Forscher am Mark and Mary Stevens Neuroimaging and Informatics Institute ( Stevens INI ) an der Keck School of Medicine der USC haben eine bahnbrechende Technik zur Bildgebung des Gehirns entwickelt, die zeigt, wie winzige Blutgefäße im Gehirn bei jedem Herzschlag pulsieren – Veränderungen, die Hinweise auf das Altern und Krankheiten wie Alzheimer enthalten könnten.

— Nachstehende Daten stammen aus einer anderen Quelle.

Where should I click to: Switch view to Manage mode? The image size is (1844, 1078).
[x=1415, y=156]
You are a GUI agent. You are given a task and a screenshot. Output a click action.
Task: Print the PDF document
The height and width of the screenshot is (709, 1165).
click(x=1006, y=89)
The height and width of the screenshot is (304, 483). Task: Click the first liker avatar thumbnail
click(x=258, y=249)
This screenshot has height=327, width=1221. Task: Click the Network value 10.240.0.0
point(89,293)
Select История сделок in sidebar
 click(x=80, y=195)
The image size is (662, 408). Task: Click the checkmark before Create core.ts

Die in Nature Cardiovascular Research veröffentlichte Studie stellt die erste nichtinvasive Methode zur Messung der „mikrovaskulären volumetrischen Pulsatilität“ – der rhythmischen Ausdehnung und Kontraktion der kleinsten Gefäße des Gehirns – bei lebenden Menschen vor. Mittels Ultrahochfeld-7T-Magnetresonanztomographie (MRT) zeigte das Team, dass diese Mikrogefäßpulse mit zunehmendem Alter zunehmen, insbesondere in der tiefen weißen Substanz des Gehirns, einer Region, die entscheidend für die Kommunikation zwischen den Gehirnnetzwerken ist. Mit zunehmendem Alter ist diese weiße Substanz besonders anfällig für eine verminderte Blutversorgung der distalen Arterien, der Blutgefäße, die das Blut vom Herzen weg und in die entferntesten Körperteile transportieren. Zunehmende Mikrogefäßpulse können Systeme im Gehirn stören und so möglicherweise Gedächtnisverlust und Alzheimer beschleunigen.
„Der arterielle Puls ist wie die natürliche Pumpe des Gehirns, die hilft, Flüssigkeiten zu bewegen und Abfallprodukte zu beseitigen“, sagte Danny JJ Wang, PhD , Professor für Neurologie und Radiologie an der Keck School of Medicine und leitender Autor der Studie. „Unsere neue Methode ermöglicht es uns zum ersten Mal, beim Menschen zu sehen, wie sich das Volumen dieser winzigen Blutgefäße mit dem Alter und vaskulären Risikofaktoren verändert. Dies eröffnet neue Wege für die Erforschung der Gehirngesundheit, Demenz und Mikroangiopathie.“
Seit Jahrzehnten ist bekannt, dass die Steifheit und Pulsatilität großer Arterien mit Schlaganfall, Demenz und Erkrankungen der kleinen Gefäße in Zusammenhang stehen. Bislang war es jedoch nahezu unmöglich, diese Pulsationen in den kleinsten Gefäßen des Gehirns ohne invasive Methoden zu messen, die ausschließlich in Tierstudien eingesetzt wurden.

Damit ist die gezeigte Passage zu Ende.